Unlike other countries that are blessed with natural resources of gold, diamonds and oil, this proud nation of St. Kitts and Nevis relies heavily on its two greatest assets…its natural beauty and its resourceful people.

We are convinced that these two natural resources have largely been the influential factor for so many new citizens who have embraced the opportunities provided in our 31-year-old Citizenship by Investment program, CBI.

The options to invest or to contribute to a fund that is designed to guide our new pathway for a more diversified economy have not only delivered hundreds of millions of dollars in much needed revenue, but the CBI has become a model adopted by sister Caribbean states.

They too have realized the strategic significance of the CBI as a new source of revenue that does not place the burden on an already over taxed citizenry.

The experience here in St. Kitts and Nevis is truly a casebook study. For instance, when one examines the Fiscal Accounts as reported by our Federal Government, it would reveal that since 2010, Non Tax revenue has become the single largest contributor to the treasury.

For example, in 2014, just last year, this portfolio brought in EC$414.73 million; in 2013, EC$391.49 million and; in 2012, $245.61 million.

It is no secret that our CBI Program is the prime impetus for the upsurge in large scale Foreign Direct Investments that have blossomed across the two islands. This has revitalized the construction sector generally, providing hundreds of jobs for both skilled and unskilled workers.

This new injection of funds to the treasury has bolstered the revenue streams of the government, enabling it to be more proactive and generous in the provision of numerous social programs and infrastructural improvements.

But, what has been even more encouraging is the positive impact on existing enterprises involved in varied retail and wholesale activities.

It is therefore obvious that the CBI is a model that can work, but it needs fixing.

If we are to be honest though, it has long been a program in need of greater transparency.

We as a Chamber have called for this, on many occasions in past years and we are reminded that the partners in the present government, while in opposition, up to four months ago, also advocated for a new openness.

We are convinced that a “home-grown” Caribbean solution with the assistance and collaboration of experienced extra-regional agencies and friendly governments is our best option to structure a new paradigm that is anchored in greater transparency, accountability and professionalism.

This is why the St. Kitts and Nevis Chamber of Industry & Commerce, not only welcomes this historic and important meeting, but we also support the theme for today’s conference –Transformational Leadership: Efficiency and Good Governance.

Today places us at the milestone of a new beginning and an opportunity that we ought to accept within the context of our own national realities and vision for growth and development throughout our entire region.

But in order for us to safeguard that future to which we are all committed, we must also engage in internal and critical analysis, designed to strengthen our CBI programs and to protect them from the external threats that can only close the new fiscal space that the CBIs deliver.

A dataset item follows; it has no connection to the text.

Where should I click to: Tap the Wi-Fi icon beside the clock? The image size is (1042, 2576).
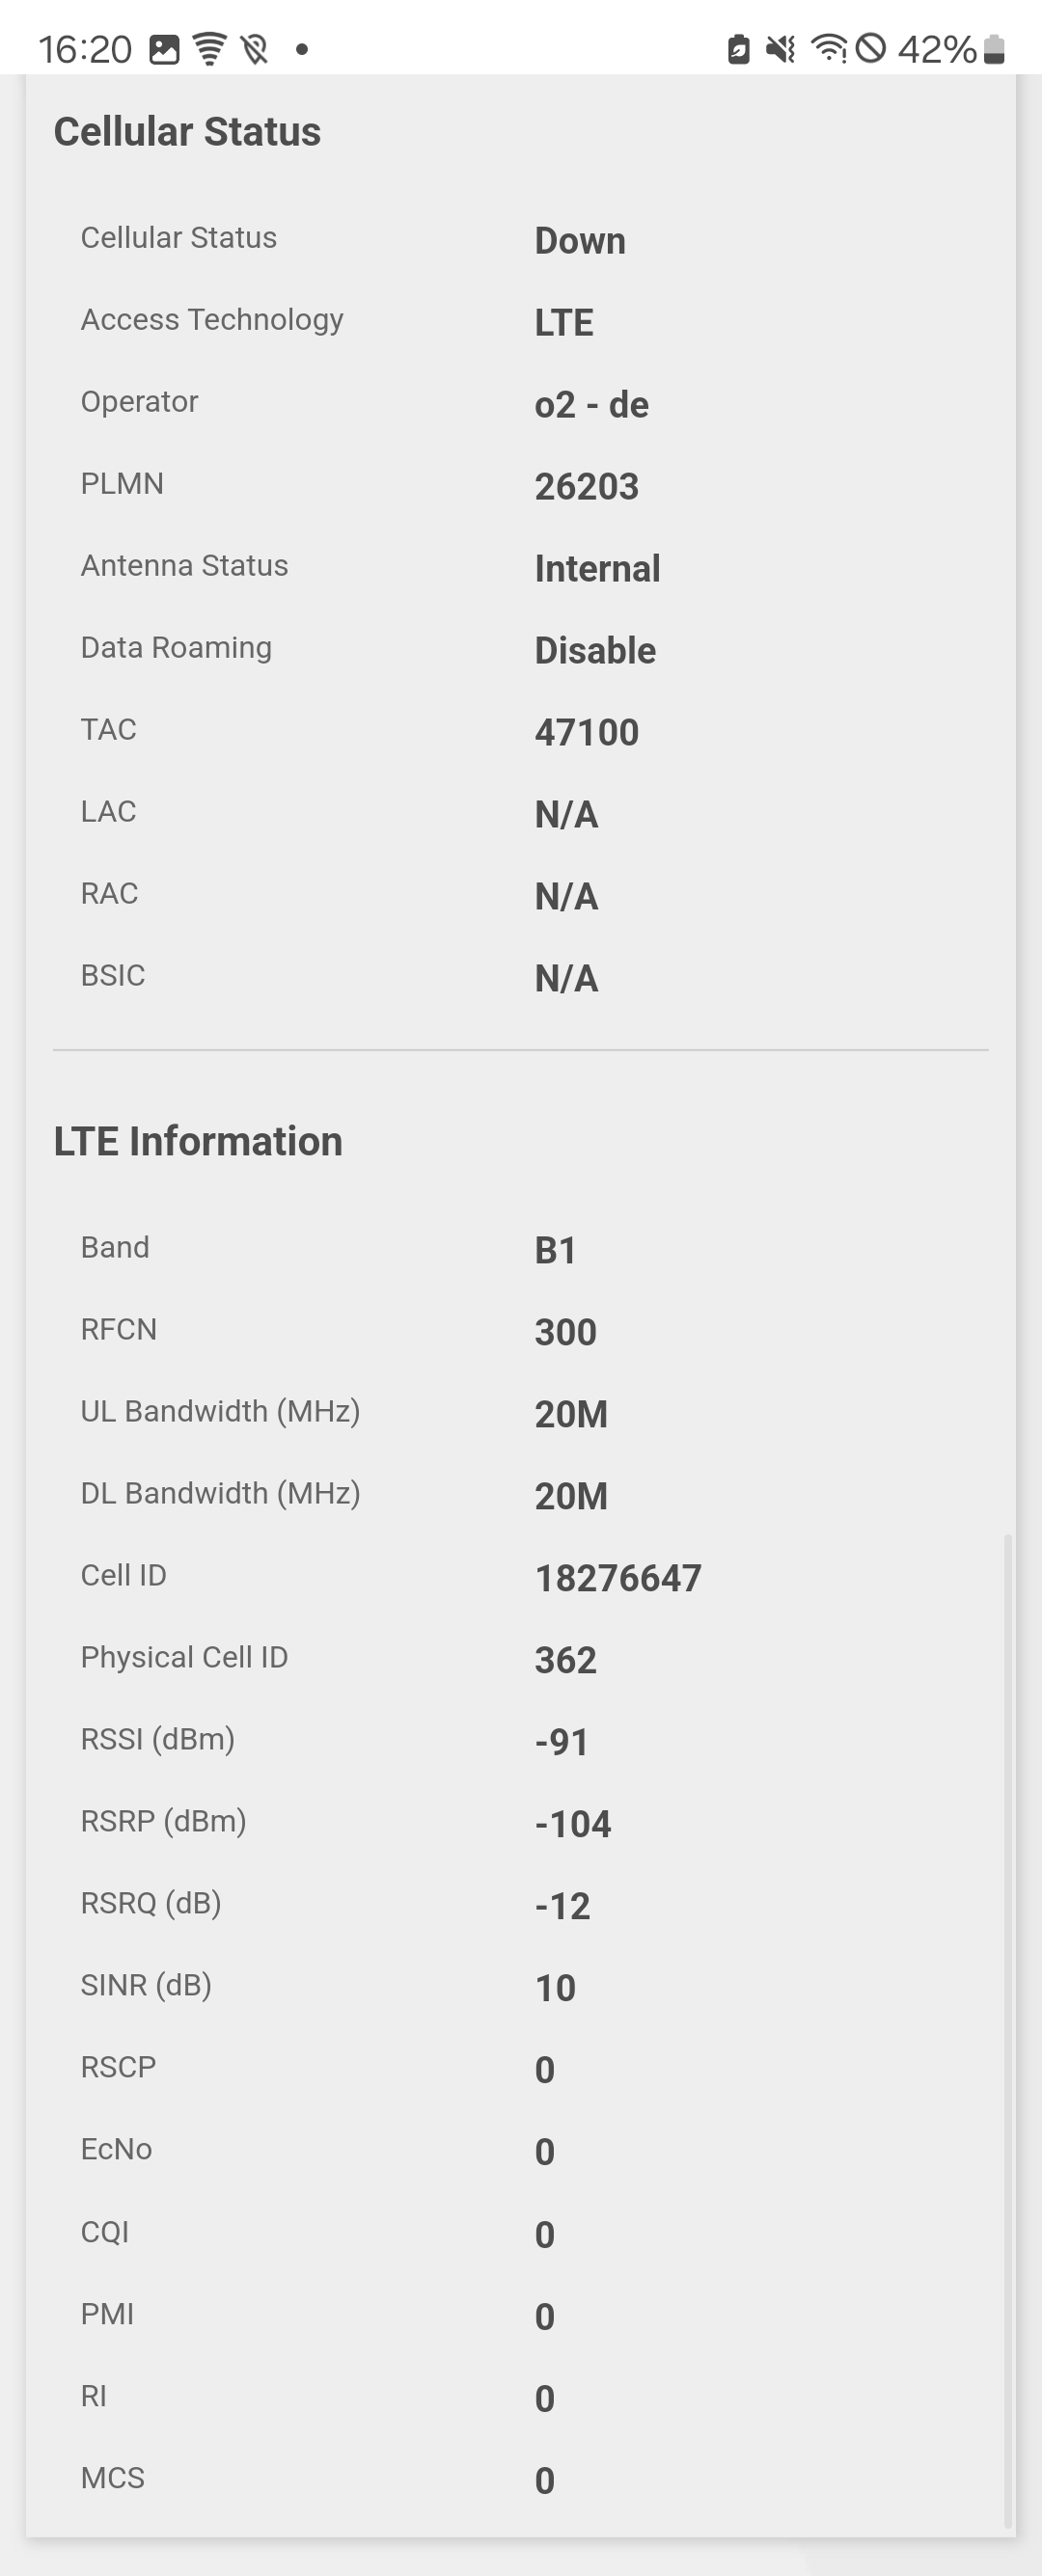point(209,49)
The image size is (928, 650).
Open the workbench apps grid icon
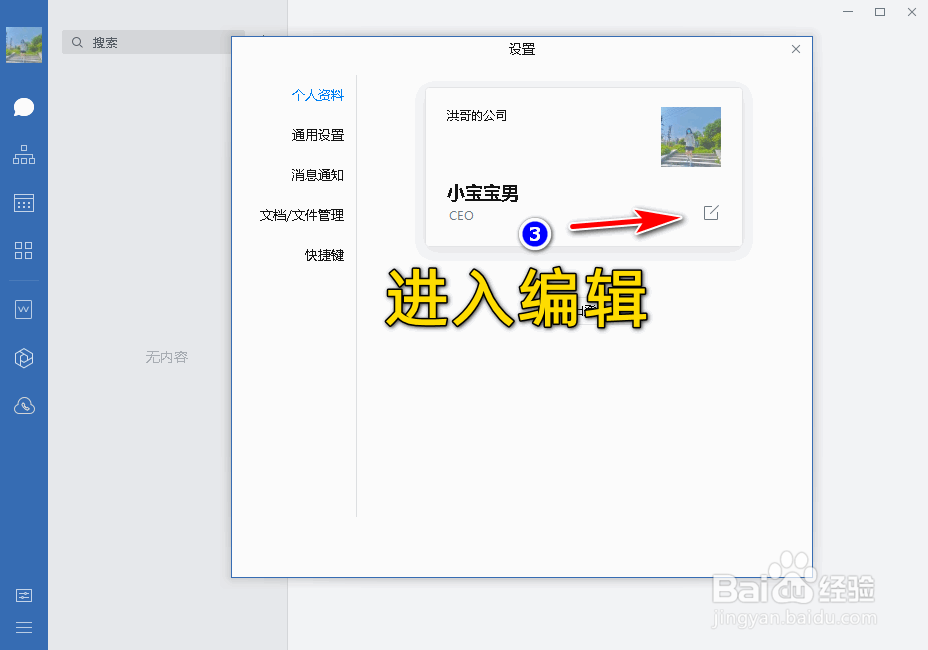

The objectives of this conference therefore would be better served if the deliberations were allowed to flow in an atmosphere of frank and open examination of the harmful steps taken in the past. We encourage you to use this opportunity to identify the central issues that have inspected the programs in each nation state.

And the resolve by all should be, to find workable solutions to correct the weaknesses wherever they may exist.

The good news is that our own government here in St. Kitts and Nevis has already expressed a commitment to introduce new measures and tighter protocols as occasioned by the intervention of the expert advice of IPSA International.

The Chamber invites the government to share the latest IPSA Report with private sector stakeholders like our organization. Greater knowledge of the problems and recommended resolutions could better guide our involvement.

We as the Chamber support the efforts of the government and we encourage them to continue along the path of corrective measures. The framework of cooperation should include a joint approach between fellow Caribbean states in order to seek consensus to deal with “this growing contributor to economic activity in our countries.”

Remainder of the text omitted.